**EXERCISE OBJECTIVE:** Return the records below verbatim, leaving out the pictures.

(Records on locating visible targets)
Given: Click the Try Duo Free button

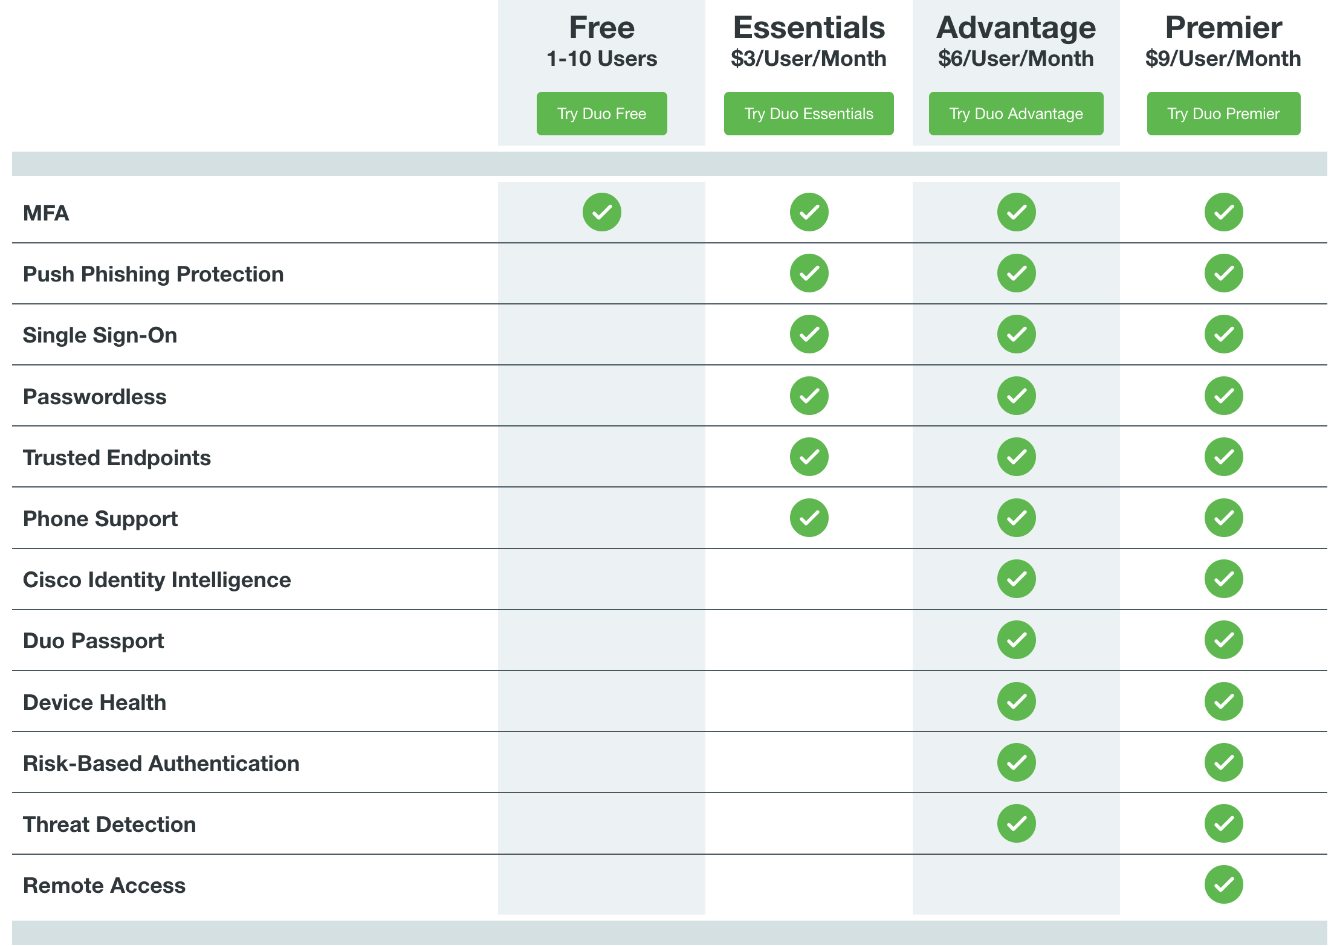Looking at the screenshot, I should point(601,114).
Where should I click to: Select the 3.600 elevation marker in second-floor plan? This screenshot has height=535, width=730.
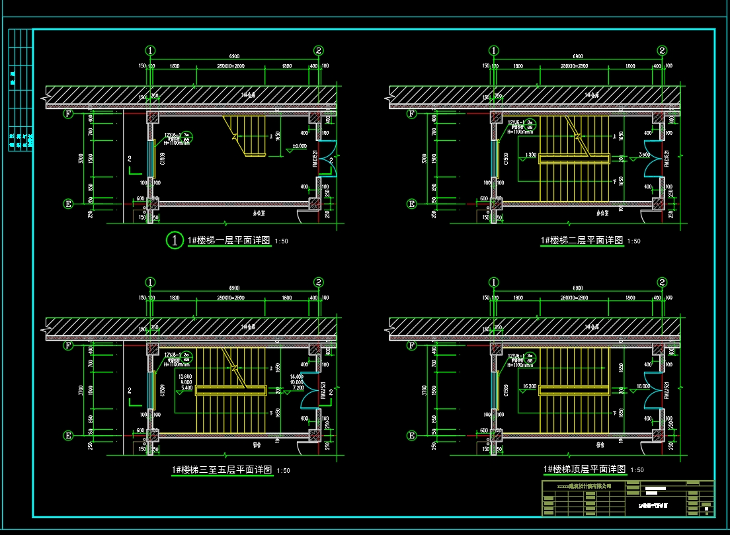pyautogui.click(x=647, y=155)
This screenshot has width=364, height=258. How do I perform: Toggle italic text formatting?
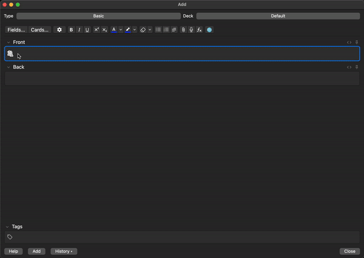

**SOLUTION BELOW:**
Given: Click the Try Duo Free button

Looking at the screenshot, I should point(601,114).
Where should I click to: Select the 3.600 elevation marker in second-floor plan? This screenshot has height=535, width=730.
pyautogui.click(x=647, y=155)
This screenshot has width=364, height=258. How do I perform: Toggle italic text formatting?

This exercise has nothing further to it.